- To predict the quality of wine while incorporating unsupervised learning techniques.
- We've been tasked to find drivers of wine quality for the California Wine Institute.
- We've been given 2 datasets, one for red wine and one for white wine and are variants of the Portuguese "Vinho Verde" wine.
- Higher amounts of Alcohol present determines the quality
- Volatile acidity content in the wine will affect the quality
- Chlorides content in the wine will affect the quality
- Density has an affect on quality
- Acquire the data from Data.World as CSVs
- You will need to use the winequality_red.csv and winequality_white.csv
- Combined red (1599 Rows / 12 columns) and white (4898 Rows / 12 columns) csv's into one dataframe into a variable.
- Shape after Merge: 6497 Rows, 12 Columns
- Null Check: No Null Values
- Created is_red column for feature engineering in modeling
- We narrowed the dataframe to 6 Columns to work with
- Quality, Chlorides, Volatile Acidity, Density, Alcohol, Is_red
QUESTIONS OF THE DATA
-
How does volatile_acidity effect quality?
-
How does chlorides content effect quality?
-
How does density effect quality?
-
How does alcohol content effect quality?
- Use drivers in explore to build predictive models of different types
- Evaluate models on train and validate data
- Select the best model based on accuracy
- Evaluate the test data
Feature | Dtypes | Definition |
---|---|---|
Volatile Acidity | float | Acidity measured in grams per liter |
Chlorides | float | Chlorides in mg per liter |
Density | float | Measured in grams per liter |
Alcohol | float | Alcohol by volume |
Quality | int | Quality is a target variable in the dataset, indicating the overall quality or rating of the wine |
Is red | int | 1 = red / 0 = white binary |
- Clone this repo (both the CSVs)
- Save both csv's into local folder
- Run notebook
- RandomForest was the best at very surface level tuning
- It became overfit with more hyperparameters
- Even with only 5 features, it performed very well
- Ended up using volatile acidity, chlorides, density, alcohol, is_red to predict quality in wines.
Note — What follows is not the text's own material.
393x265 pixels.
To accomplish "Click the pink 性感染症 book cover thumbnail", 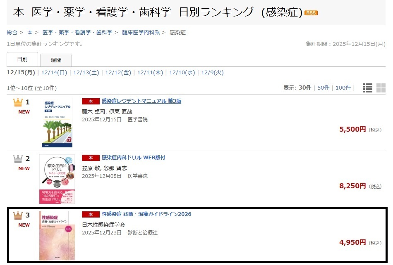I will (x=57, y=236).
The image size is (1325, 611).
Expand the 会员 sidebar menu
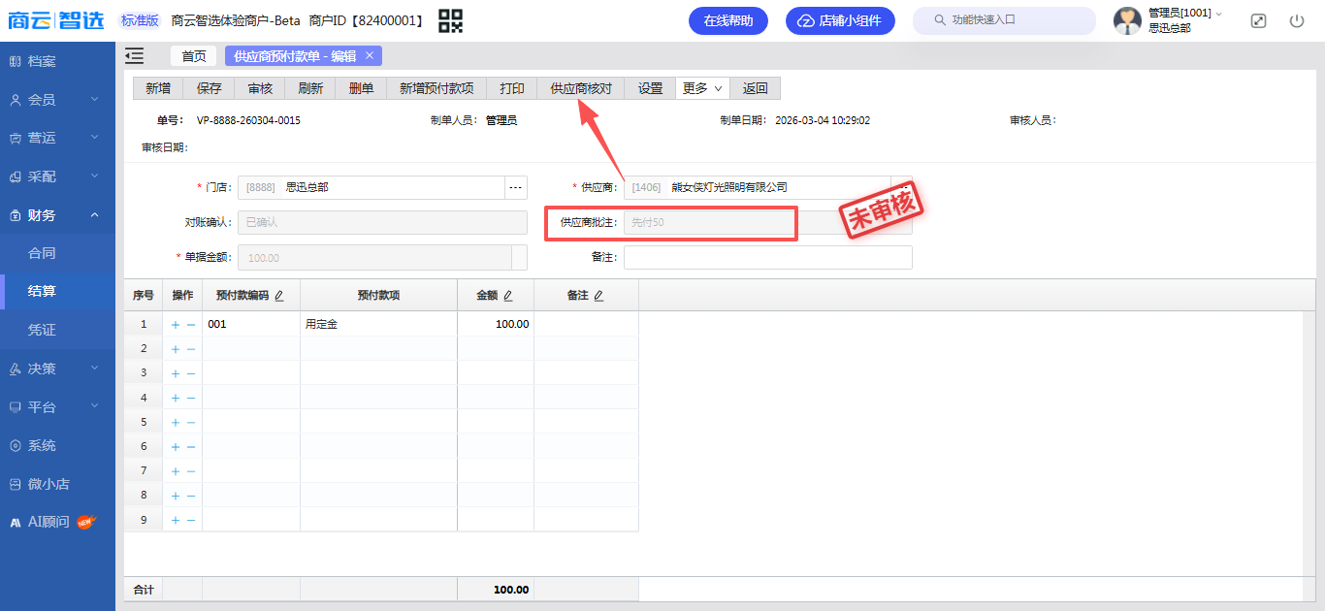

- After running 594 Models with various iterations and scalers we determined that the best model was:
- Total of 3 Clusters
- Scaled with StandardScaler
- Hyperparameters:
- n_estimators = 300
- max_depth = 6
- min_samples_split = 10
- min_samples_leaf = 1
- Random Forest Classifier output train accuracy of .601 and validate accuracy of .556
- Test Data Ran through the model returned a test accuracy of .562
- Recommend running the models to predict quality by keeping the color types of wine split.
- This could enable for a more fine tuned model in determining quality.